I started with Are Men Necessary?, which is a commentary on feminism, politics and the rise of cosmetic surgery in America (among other things). And then I moved on to The Irresistible Revolution, which is pretty amazing. And in addition to these two, I'm reading Financial Peace Revisited as part of a class I am taking. Reading The Irresistible Revolution right after Are Men Necessary?, has filled my head with thoughts of revolution, and the means to combat some -isms (i.e. material-, rac-, sex-, etc.), and to bring about others (i.e. optim-, femin-, liberal-, etc.). And then I read about attaining financial peace and am told that I should work toward "wealth building" and that I should have the means to buy a boat should I so choose (I won't, because boats make me nervous, but the choice is there). But the voice in my head responds "Savings, Retirement, Boats, Houses, Cars? But people are sleeping in the park across the street from my office. Something is wrong with this." I feel like I'm simultaneously living in two worlds.

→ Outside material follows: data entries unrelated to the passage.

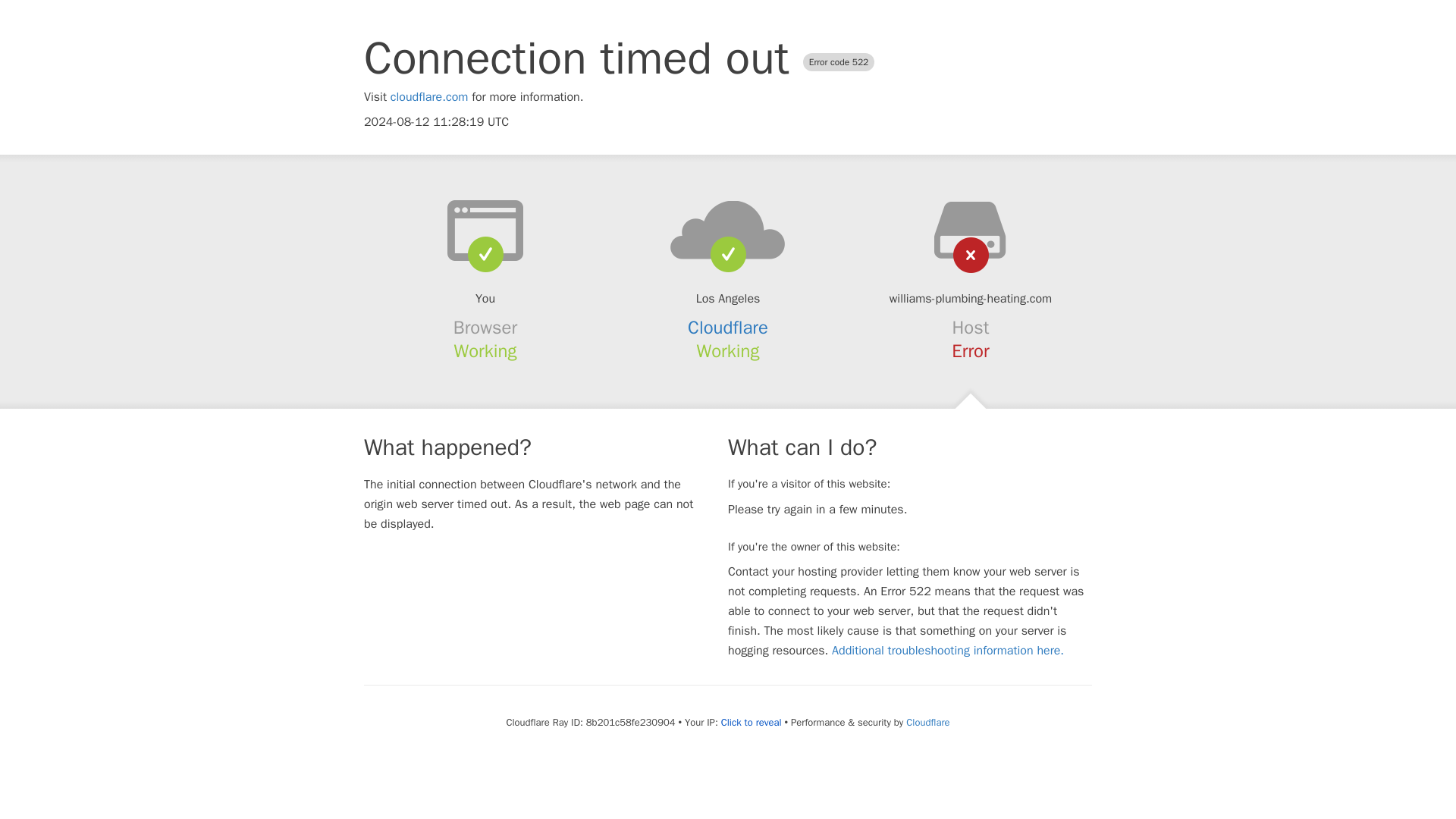
cloudflare.com (429, 96)
Cloudflare (727, 327)
Click to reveal (750, 722)
Additional troubleshooting information here. (947, 650)
Cloudflare (927, 721)
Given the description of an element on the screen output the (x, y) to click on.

I had been told about The Irresistible Revolution by some friends, but am just now getting to read it. The author, Shane Claiborne, is part of The Simple Way community in Philadelphia. He and several others have opened a community center and live there along side the residents of one of the poorest neighborhoods in the country. In the book he tells stories of protests, and important trips to India and Iraq, and of using joy and love to show the world there is another way. That conflict can be solved without violence, that poverty can be overcome when we care for each other, that dying people can be given dignity even if they cannot be saved. This gives me hope that my generation of Americans is looking at the World differently and seeing what has to be done to make it just, and safe, and peaceful.
So now I am wrestling with and trying to reconcile these two worlds. I find money very tricky, and am made very anxious by its presence in mass, but also by its absence. I have lived my entire life in a place of financial struggle (though I know very well that I and my family are among some of the wealthiest people in the world), and can see the great potential of finally winning this battle. I simply must hope for the discernment to know when enough is enough, and to use what I have to do what is right.